SARS-CoV-2 infection can cause cytokine storm and may overshoot immunity in humans; however, it remains to be determined whether virus-induced soluble mediators from infected cells are carried by exosomes as vehicles to distant organs and cause tissue damage in COVID-19 patients. We took an unbiased proteomic approach for analyses of exosomes isolated from plasma of healthy volunteers and COVID-19 patients. Our results revealed that tenascin-C (TNC) and fibrinogen-β (FGB) are highly abundant in exosomes from COVID-19 patients’ plasma compared with that of healthy normal controls.

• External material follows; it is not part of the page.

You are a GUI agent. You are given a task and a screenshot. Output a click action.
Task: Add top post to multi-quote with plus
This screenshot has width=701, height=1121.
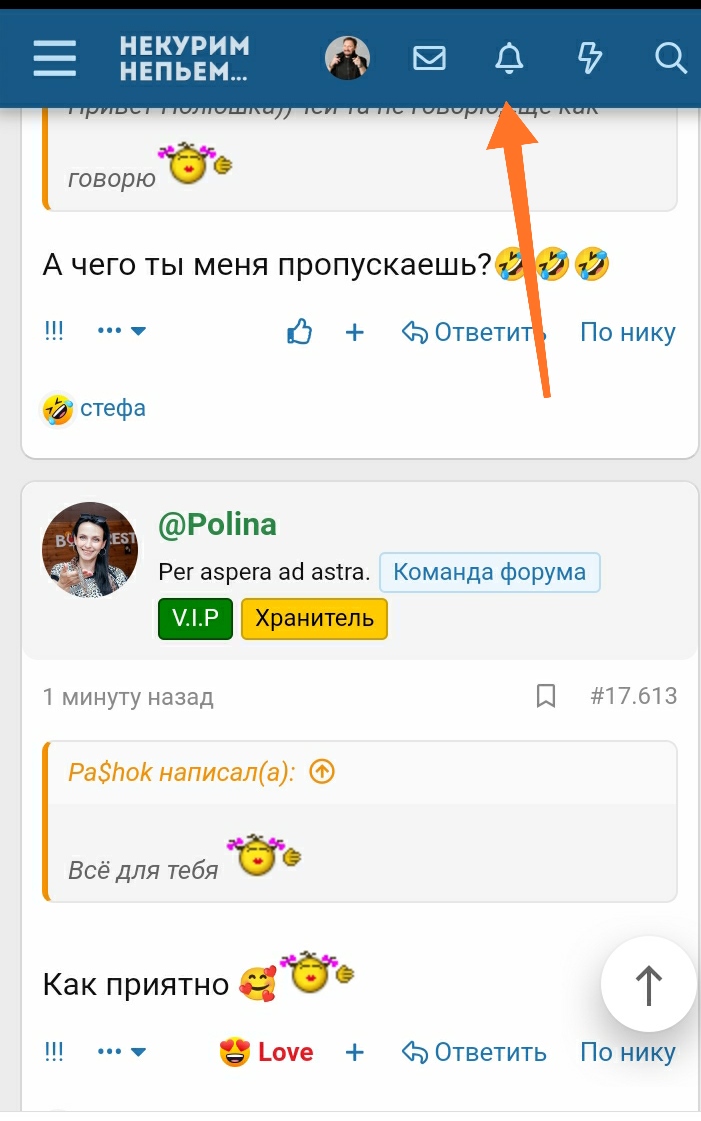pyautogui.click(x=354, y=332)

Since TNC and FGB stimulate pro-inflammatory cytokines via the Nuclear factor-κB (NF-κB) pathway, we examined the status of tumor necrosis factor-α (TNF-α), interleukin-6 (IL-6), and C–C motif chemokine ligand 5 (CCL5) expression upon exposure of hepatocytes to exosomes from COVID-19 patients and observed significant increase compared with that from healthy subjects. Together, our results demonstrate that TNC and FGB are transported through plasma exosomes and potentially trigger pro-inflammatory cytokine signaling in cells of distant organ.